Requirement >> Extract the following listing line for line, reproducing each line verbatim.
## START
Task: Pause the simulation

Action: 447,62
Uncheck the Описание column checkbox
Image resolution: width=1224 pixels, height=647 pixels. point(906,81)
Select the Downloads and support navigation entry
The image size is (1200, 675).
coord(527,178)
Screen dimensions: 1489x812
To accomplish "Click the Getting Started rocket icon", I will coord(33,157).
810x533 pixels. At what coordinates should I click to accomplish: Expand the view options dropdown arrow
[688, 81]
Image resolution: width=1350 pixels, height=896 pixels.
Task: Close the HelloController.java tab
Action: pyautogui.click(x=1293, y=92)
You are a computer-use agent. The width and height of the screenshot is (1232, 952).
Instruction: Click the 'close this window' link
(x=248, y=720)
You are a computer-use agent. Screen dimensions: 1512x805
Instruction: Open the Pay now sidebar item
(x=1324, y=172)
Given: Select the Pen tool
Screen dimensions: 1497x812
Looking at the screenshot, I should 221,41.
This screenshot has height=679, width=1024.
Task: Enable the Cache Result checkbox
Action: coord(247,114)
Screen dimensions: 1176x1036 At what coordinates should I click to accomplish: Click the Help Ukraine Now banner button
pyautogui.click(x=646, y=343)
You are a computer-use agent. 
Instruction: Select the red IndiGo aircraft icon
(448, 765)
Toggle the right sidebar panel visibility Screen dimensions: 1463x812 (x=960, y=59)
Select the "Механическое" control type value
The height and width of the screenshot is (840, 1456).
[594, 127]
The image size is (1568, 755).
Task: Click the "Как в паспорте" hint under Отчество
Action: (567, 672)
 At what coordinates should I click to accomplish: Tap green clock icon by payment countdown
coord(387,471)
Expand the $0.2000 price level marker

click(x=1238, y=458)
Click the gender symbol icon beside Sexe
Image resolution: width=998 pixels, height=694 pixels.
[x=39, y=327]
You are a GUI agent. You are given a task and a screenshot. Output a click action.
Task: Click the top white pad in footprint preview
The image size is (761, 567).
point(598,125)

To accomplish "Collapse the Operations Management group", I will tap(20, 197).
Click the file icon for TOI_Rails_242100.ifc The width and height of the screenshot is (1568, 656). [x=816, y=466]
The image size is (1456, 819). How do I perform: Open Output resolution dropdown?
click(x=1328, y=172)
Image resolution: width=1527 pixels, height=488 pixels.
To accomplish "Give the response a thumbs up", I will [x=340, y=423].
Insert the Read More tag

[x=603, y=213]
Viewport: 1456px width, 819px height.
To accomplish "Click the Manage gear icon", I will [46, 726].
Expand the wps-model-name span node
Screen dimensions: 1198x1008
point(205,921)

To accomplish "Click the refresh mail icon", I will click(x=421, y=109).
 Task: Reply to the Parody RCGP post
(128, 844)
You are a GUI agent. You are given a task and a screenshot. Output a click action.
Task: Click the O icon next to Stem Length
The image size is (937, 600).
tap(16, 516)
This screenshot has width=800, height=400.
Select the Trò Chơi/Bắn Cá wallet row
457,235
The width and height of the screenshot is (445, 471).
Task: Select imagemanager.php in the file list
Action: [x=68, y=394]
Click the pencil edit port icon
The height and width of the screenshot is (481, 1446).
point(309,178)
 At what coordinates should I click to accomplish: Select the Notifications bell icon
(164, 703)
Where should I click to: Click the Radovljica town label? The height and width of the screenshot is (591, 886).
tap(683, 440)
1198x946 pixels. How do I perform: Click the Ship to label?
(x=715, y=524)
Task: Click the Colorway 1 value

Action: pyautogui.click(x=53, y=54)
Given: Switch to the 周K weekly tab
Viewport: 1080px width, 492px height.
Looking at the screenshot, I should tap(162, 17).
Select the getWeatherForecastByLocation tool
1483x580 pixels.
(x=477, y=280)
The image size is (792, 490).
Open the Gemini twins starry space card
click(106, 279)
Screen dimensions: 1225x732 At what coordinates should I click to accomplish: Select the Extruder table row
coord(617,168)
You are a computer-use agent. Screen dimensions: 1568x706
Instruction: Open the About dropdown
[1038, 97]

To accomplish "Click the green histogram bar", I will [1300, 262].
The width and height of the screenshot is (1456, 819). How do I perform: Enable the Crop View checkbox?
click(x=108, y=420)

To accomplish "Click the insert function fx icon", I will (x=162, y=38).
## END
Worked solution >>
Task: Pause the simulation

Action: 447,62
Uncheck the Описание column checkbox
Image resolution: width=1224 pixels, height=647 pixels. point(906,81)
Select the Downloads and support navigation entry
The image size is (1200, 675).
coord(527,178)
Screen dimensions: 1489x812
To accomplish "Click the Getting Started rocket icon", I will coord(33,157).
810x533 pixels. At what coordinates should I click to accomplish: Expand the view options dropdown arrow
[688, 81]
Image resolution: width=1350 pixels, height=896 pixels.
Task: Close the HelloController.java tab
Action: pyautogui.click(x=1293, y=92)
You are a computer-use agent. The width and height of the screenshot is (1232, 952).
Instruction: Click the 'close this window' link
(x=248, y=720)
You are a computer-use agent. Screen dimensions: 1512x805
Instruction: Open the Pay now sidebar item
(x=1324, y=172)
Given: Select the Pen tool
Screen dimensions: 1497x812
Looking at the screenshot, I should 221,41.
This screenshot has height=679, width=1024.
Task: Enable the Cache Result checkbox
Action: coord(247,114)
Screen dimensions: 1176x1036 At what coordinates should I click to accomplish: Click the Help Ukraine Now banner button
pyautogui.click(x=646, y=343)
You are a computer-use agent. 
Instruction: Select the red IndiGo aircraft icon
(448, 765)
Toggle the right sidebar panel visibility Screen dimensions: 1463x812 (x=960, y=59)
Select the "Механическое" control type value
The height and width of the screenshot is (840, 1456).
[594, 127]
The image size is (1568, 755).
Task: Click the "Как в паспорте" hint under Отчество
Action: (567, 672)
 At what coordinates should I click to accomplish: Tap green clock icon by payment countdown
coord(387,471)
Expand the $0.2000 price level marker

click(x=1238, y=458)
Click the gender symbol icon beside Sexe
Image resolution: width=998 pixels, height=694 pixels.
[x=39, y=327]
You are a GUI agent. You are given a task and a screenshot. Output a click action.
Task: Click the top white pad in footprint preview
The image size is (761, 567).
point(598,125)

To accomplish "Collapse the Operations Management group", I will tap(20, 197).
Click the file icon for TOI_Rails_242100.ifc The width and height of the screenshot is (1568, 656). [x=816, y=466]
The image size is (1456, 819). How do I perform: Open Output resolution dropdown?
click(x=1328, y=172)
Image resolution: width=1527 pixels, height=488 pixels.
To accomplish "Give the response a thumbs up", I will [x=340, y=423].
Insert the Read More tag

[x=603, y=213]
Viewport: 1456px width, 819px height.
To accomplish "Click the Manage gear icon", I will [46, 726].
Expand the wps-model-name span node
Screen dimensions: 1198x1008
point(205,921)

To accomplish "Click the refresh mail icon", I will click(x=421, y=109).
 Task: Reply to the Parody RCGP post
(128, 844)
You are a GUI agent. You are given a task and a screenshot. Output a click action.
Task: Click the O icon next to Stem Length
The image size is (937, 600).
tap(16, 516)
This screenshot has width=800, height=400.
Select the Trò Chơi/Bắn Cá wallet row
457,235
The width and height of the screenshot is (445, 471).
Task: Select imagemanager.php in the file list
Action: [x=68, y=394]
Click the pencil edit port icon
The height and width of the screenshot is (481, 1446).
point(309,178)
 At what coordinates should I click to accomplish: Select the Notifications bell icon
(164, 703)
Where should I click to: Click the Radovljica town label? The height and width of the screenshot is (591, 886).
tap(683, 440)
1198x946 pixels. How do I perform: Click the Ship to label?
(x=715, y=524)
Task: Click the Colorway 1 value

Action: pyautogui.click(x=53, y=54)
Given: Switch to the 周K weekly tab
Viewport: 1080px width, 492px height.
Looking at the screenshot, I should tap(162, 17).
Select the getWeatherForecastByLocation tool
1483x580 pixels.
(x=477, y=280)
The image size is (792, 490).
Open the Gemini twins starry space card
click(106, 279)
Screen dimensions: 1225x732 At what coordinates should I click to accomplish: Select the Extruder table row
coord(617,168)
You are a computer-use agent. Screen dimensions: 1568x706
Instruction: Open the About dropdown
[1038, 97]

To accomplish "Click the green histogram bar", I will [1300, 262].
The width and height of the screenshot is (1456, 819). How do I perform: Enable the Crop View checkbox?
click(x=108, y=420)

To accomplish "Click the insert function fx icon", I will (x=162, y=38).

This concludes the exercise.